South Africa-based architect Clara da Cruz Almeida collaborated with local design firm Dokter+Misses to re-imagine a refreshing take on versatile miniature living. The financial barriers experienced by young professionals in South Africa inspired da Cruz Almeida to envision a plan for a detached, sustainable, affordable home that is equal parts airy and efficient.
POD-idladla, a 186-square-foot “life pod”—constructed from steel, aluminum, glass, and wood—features a glass-front façade and several side windows to promote cross ventilation. The units are mobile and can be easily transported, allowing inhabitants to occupy a home without owning the land.
Sporting a clean, minimal aesthetic, the interior has a soft-toned palette of white accented with mint and gray that creates a soothing background against which to juxtapose local designer Nicole Levenberg’s bolder, hand-drawn textiles that cover the furniture and pillows.
With respect to its miniature proportions, POD-idladla’s units are designed to avoid clutter with plenty of enclosed storage that can double as a display, and decorative accents, such as orange electrical cords.
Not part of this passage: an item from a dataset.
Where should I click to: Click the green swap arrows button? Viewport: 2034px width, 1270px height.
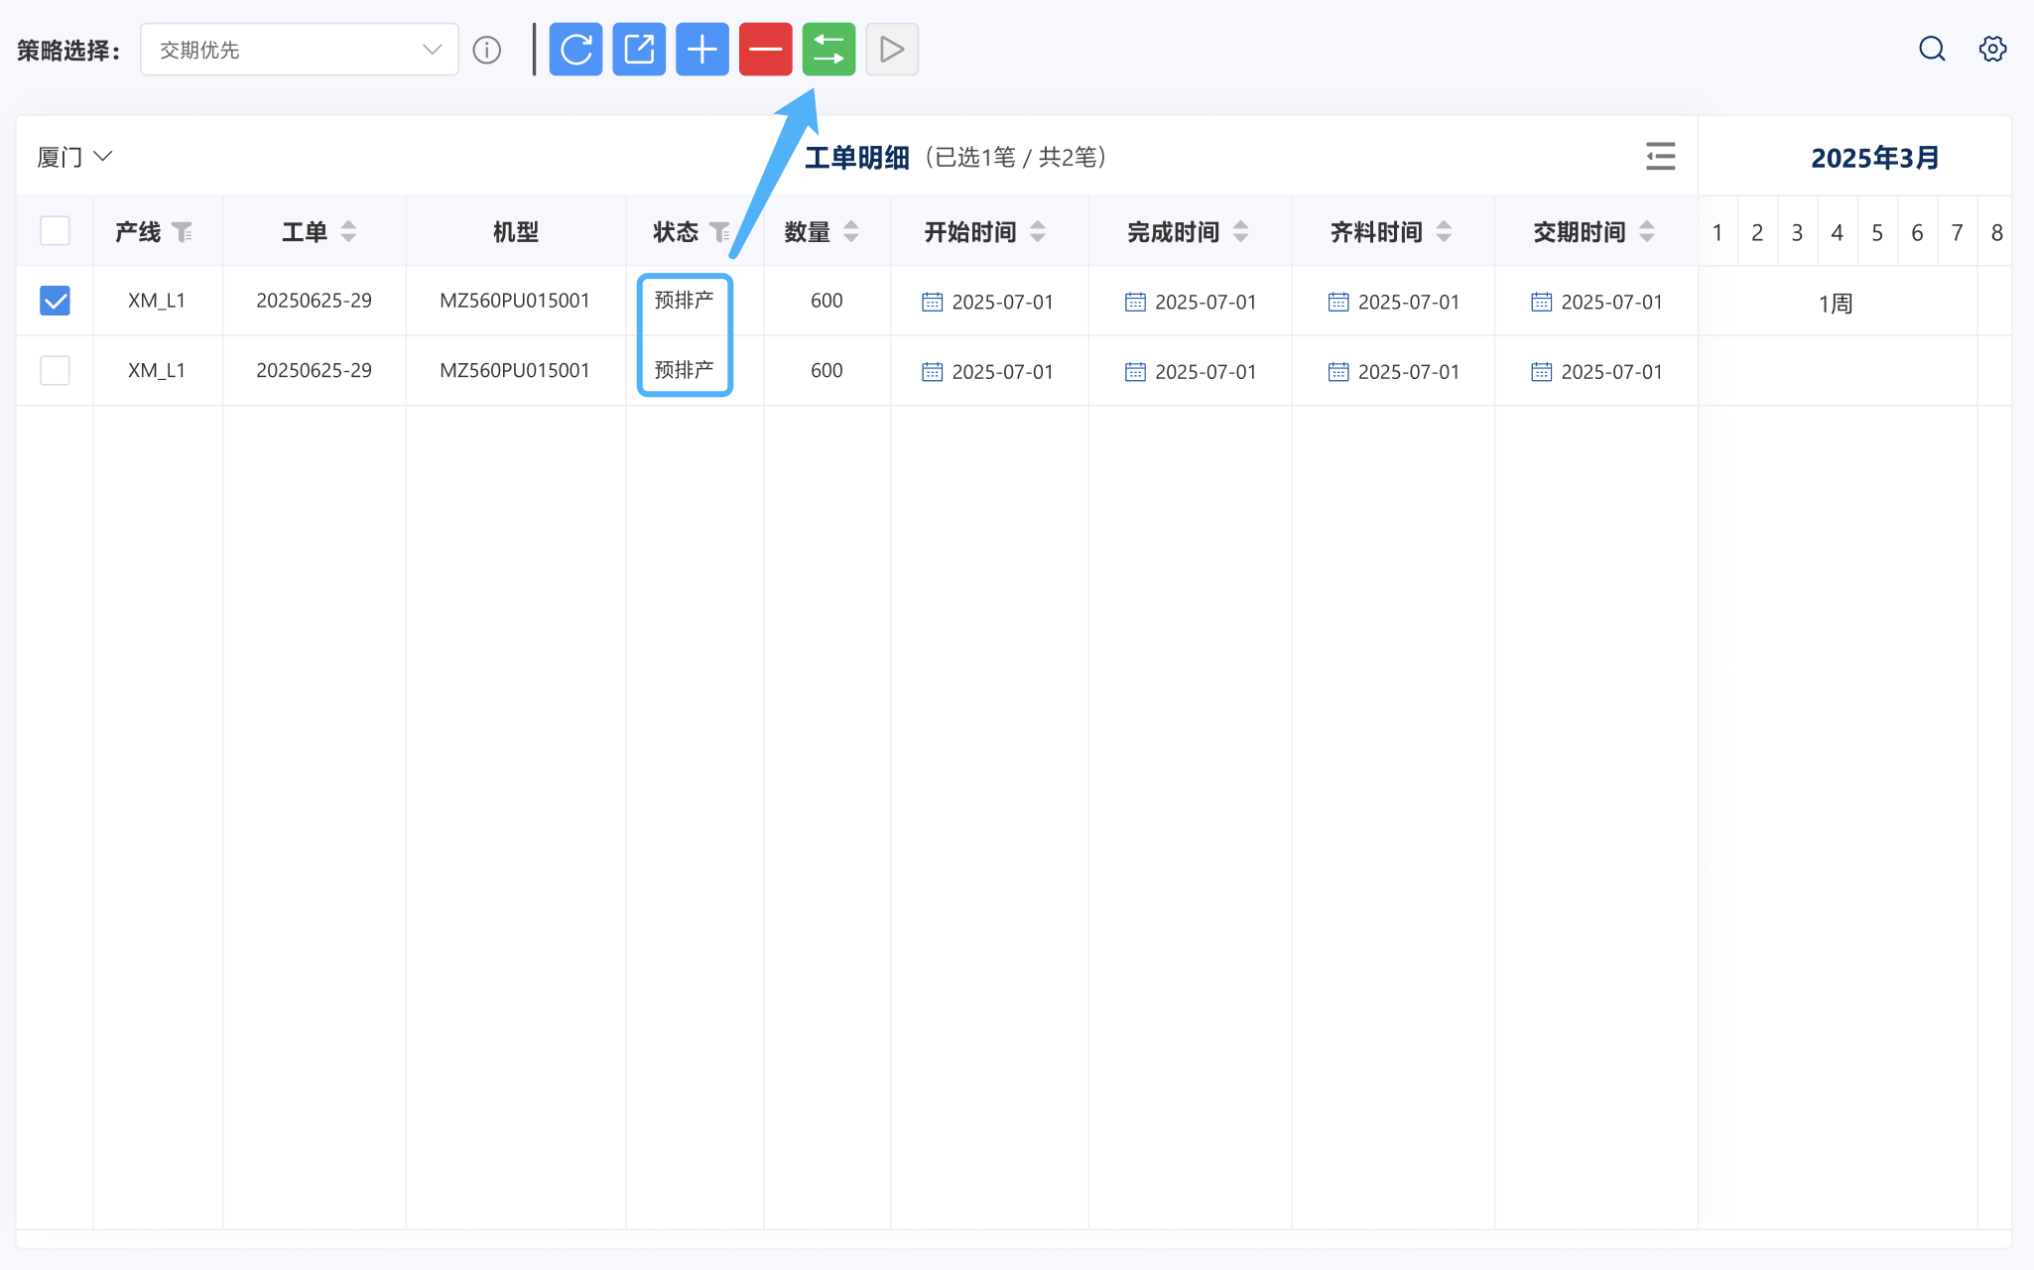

The unit’s tables, couches, and sleeping surfaces are all collapsable.
Each of the units are equipped with solar arrays to sustainably supply the structure’s electrical needs. The white exterior walls help reflect the sun, and a shaded “deck” circulates ventilated air.
Tailored to each client’s specifications, each home is customized off-site before being transported to its destination. Measuring 17 square-meters, the compact structure requires minimal resources and assembly, which makes for an economical solution for Johannesburg’s young professionals.
Its modular design allows the owner to connect and combine additional units to form larger, multi-use living spaces and adapt the structure to the different stages of its owners’ lives. POD-idladla units are currently available in a single, standard size, and for shipping within South Africa.
"With a tiny house you need to get out, to live in society— go to the theatre, go to the movies, interact with other people," says architect Clara da Cruz Almeida. "We can learn to live without all these excess [material] things. It's about making life simpler."